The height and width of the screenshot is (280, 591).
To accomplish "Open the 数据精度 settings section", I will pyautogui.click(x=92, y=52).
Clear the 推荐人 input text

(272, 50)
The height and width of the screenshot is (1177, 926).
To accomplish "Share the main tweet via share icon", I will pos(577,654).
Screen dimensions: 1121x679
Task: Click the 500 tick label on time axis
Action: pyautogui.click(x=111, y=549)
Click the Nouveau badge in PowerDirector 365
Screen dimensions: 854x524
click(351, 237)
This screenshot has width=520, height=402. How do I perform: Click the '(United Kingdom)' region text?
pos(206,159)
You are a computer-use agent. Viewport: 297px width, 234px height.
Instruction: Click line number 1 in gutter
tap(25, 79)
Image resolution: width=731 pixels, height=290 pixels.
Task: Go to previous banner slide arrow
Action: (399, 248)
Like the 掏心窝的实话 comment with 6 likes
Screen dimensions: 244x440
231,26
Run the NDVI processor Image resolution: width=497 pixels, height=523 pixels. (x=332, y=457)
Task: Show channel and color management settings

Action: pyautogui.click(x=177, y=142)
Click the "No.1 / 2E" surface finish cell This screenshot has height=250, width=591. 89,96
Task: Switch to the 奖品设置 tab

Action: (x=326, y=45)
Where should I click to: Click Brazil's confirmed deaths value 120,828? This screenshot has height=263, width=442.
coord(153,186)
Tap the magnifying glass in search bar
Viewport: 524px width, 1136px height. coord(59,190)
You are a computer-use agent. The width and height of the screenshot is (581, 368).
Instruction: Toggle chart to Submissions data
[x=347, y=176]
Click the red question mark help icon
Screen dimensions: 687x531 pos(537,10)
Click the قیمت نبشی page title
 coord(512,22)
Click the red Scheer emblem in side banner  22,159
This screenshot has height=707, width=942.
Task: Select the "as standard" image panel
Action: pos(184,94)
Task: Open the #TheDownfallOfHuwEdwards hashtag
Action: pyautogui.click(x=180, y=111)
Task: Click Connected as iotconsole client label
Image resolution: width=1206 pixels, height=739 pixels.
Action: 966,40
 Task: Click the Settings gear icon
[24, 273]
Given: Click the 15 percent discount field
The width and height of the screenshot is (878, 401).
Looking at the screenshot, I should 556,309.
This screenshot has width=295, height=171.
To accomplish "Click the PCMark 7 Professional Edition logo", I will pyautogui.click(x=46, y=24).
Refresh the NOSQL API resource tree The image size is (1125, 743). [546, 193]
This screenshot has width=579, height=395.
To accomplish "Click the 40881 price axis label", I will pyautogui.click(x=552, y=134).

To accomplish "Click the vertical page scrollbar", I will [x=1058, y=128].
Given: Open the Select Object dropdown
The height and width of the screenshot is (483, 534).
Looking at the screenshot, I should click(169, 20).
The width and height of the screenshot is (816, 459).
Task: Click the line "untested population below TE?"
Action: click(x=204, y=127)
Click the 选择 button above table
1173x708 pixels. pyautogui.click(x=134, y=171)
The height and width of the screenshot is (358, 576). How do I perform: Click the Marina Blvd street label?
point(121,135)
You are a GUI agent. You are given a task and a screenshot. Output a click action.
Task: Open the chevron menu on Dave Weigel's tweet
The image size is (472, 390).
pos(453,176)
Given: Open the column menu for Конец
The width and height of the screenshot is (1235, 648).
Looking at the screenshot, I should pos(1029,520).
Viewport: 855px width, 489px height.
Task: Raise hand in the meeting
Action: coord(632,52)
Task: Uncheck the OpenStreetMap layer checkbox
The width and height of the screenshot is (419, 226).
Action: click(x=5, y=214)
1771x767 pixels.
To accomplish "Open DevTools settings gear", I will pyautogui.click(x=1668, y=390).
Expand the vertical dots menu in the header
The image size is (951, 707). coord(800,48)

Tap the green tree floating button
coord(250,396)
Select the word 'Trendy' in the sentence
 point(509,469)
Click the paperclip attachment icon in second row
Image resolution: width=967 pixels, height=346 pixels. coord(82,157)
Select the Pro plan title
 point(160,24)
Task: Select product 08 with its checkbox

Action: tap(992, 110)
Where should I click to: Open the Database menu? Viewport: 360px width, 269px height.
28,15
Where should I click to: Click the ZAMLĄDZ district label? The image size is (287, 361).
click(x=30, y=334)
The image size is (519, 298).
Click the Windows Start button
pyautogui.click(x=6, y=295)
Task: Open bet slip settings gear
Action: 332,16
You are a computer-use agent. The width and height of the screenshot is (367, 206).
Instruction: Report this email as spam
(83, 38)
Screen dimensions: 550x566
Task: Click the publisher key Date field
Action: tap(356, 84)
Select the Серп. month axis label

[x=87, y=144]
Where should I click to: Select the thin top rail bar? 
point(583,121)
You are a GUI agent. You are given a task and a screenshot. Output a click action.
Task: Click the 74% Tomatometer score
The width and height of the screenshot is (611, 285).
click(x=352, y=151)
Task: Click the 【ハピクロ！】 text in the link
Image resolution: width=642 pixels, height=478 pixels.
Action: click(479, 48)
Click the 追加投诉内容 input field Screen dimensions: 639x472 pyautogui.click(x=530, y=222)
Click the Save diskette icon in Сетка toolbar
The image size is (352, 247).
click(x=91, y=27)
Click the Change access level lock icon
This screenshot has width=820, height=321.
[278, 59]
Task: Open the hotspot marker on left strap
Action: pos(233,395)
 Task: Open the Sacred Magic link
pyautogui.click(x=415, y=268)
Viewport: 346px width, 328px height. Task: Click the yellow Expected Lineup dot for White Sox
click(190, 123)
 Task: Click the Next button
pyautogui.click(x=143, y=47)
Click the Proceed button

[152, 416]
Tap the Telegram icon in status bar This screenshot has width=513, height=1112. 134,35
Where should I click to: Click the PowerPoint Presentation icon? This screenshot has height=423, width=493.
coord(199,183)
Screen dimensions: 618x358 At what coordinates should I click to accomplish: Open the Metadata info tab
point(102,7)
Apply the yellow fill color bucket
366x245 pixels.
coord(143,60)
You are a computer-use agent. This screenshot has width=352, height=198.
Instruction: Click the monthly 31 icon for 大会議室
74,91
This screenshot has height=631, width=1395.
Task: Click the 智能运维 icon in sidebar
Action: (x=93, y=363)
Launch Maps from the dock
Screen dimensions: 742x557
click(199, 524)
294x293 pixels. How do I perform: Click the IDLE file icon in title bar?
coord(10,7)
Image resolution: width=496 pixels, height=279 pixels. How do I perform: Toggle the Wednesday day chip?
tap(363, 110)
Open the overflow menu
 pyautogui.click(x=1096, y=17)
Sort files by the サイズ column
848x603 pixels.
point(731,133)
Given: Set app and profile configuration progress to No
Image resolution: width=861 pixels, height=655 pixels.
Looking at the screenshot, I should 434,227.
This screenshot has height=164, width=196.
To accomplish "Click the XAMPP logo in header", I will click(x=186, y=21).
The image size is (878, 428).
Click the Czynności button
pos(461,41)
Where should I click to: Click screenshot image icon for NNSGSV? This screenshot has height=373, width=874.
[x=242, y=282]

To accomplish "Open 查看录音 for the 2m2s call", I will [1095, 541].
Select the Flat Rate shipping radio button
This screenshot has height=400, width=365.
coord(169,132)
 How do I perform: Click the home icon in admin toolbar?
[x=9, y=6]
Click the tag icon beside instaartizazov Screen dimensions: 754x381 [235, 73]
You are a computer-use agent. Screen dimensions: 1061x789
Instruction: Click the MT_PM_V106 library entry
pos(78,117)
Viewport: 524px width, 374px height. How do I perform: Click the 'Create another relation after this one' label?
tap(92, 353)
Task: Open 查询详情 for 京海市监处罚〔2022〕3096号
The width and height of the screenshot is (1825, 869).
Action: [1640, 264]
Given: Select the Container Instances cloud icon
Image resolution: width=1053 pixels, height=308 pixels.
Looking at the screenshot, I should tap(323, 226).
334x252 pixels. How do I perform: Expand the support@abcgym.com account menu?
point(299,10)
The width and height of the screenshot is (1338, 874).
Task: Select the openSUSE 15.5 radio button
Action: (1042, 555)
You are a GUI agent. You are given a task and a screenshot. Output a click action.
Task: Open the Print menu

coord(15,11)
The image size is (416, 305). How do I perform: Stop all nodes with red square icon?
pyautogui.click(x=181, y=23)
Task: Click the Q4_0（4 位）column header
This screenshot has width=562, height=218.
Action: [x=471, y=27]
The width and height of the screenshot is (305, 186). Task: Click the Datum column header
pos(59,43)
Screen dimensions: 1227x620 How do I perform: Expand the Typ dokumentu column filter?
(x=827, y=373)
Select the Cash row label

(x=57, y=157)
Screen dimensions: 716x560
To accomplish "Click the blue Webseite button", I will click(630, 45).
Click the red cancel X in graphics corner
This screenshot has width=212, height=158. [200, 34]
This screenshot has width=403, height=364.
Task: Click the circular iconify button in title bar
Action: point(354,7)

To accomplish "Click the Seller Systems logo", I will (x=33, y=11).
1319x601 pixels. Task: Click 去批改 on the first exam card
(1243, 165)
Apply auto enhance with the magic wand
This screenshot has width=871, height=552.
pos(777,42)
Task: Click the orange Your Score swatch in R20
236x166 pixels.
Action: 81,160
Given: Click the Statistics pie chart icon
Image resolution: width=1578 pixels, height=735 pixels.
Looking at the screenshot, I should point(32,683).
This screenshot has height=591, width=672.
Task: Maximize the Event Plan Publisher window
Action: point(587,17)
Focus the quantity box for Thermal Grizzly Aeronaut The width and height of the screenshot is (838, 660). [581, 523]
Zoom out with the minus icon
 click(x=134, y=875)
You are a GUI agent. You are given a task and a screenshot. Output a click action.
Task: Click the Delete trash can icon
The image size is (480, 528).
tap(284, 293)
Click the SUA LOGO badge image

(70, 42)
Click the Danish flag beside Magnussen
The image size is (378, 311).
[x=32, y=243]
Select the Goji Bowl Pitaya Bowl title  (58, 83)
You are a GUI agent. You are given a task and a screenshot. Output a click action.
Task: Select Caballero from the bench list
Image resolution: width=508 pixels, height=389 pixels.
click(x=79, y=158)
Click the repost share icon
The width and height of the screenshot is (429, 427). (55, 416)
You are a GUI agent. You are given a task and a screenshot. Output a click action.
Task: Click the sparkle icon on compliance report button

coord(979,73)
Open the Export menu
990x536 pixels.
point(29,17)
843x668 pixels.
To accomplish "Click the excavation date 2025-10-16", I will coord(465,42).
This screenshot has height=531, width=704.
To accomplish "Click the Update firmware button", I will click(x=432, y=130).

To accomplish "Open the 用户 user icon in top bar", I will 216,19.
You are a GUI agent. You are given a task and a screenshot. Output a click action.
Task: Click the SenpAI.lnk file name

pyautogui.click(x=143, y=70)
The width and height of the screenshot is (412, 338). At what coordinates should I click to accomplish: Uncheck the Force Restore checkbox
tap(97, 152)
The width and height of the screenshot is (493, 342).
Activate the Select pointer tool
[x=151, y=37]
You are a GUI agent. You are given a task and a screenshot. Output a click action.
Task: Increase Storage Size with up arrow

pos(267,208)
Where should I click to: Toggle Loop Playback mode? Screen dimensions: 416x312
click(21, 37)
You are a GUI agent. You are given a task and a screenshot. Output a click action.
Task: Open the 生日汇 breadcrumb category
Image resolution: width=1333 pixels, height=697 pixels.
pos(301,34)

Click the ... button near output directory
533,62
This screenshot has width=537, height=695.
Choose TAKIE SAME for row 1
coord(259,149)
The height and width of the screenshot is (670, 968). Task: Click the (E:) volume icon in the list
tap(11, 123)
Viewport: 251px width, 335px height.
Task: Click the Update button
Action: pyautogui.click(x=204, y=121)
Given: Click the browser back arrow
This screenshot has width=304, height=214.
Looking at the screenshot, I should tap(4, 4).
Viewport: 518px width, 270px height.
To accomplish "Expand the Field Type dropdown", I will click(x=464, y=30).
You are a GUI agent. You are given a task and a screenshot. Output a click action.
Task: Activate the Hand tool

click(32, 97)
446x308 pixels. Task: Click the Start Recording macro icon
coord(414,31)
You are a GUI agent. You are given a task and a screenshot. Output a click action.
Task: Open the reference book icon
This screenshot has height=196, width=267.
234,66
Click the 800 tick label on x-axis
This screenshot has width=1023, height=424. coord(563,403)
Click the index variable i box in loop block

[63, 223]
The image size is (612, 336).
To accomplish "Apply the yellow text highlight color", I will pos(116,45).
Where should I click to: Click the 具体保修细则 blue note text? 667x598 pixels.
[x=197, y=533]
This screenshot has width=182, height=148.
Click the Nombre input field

#### Work to complete:
List every line above that contains the word "Apply".

#### Task output:
Apply the yellow fill color bucket
Apply auto enhance with the magic wand
To accomplish "Apply the yellow text highlight color", I will pos(116,45).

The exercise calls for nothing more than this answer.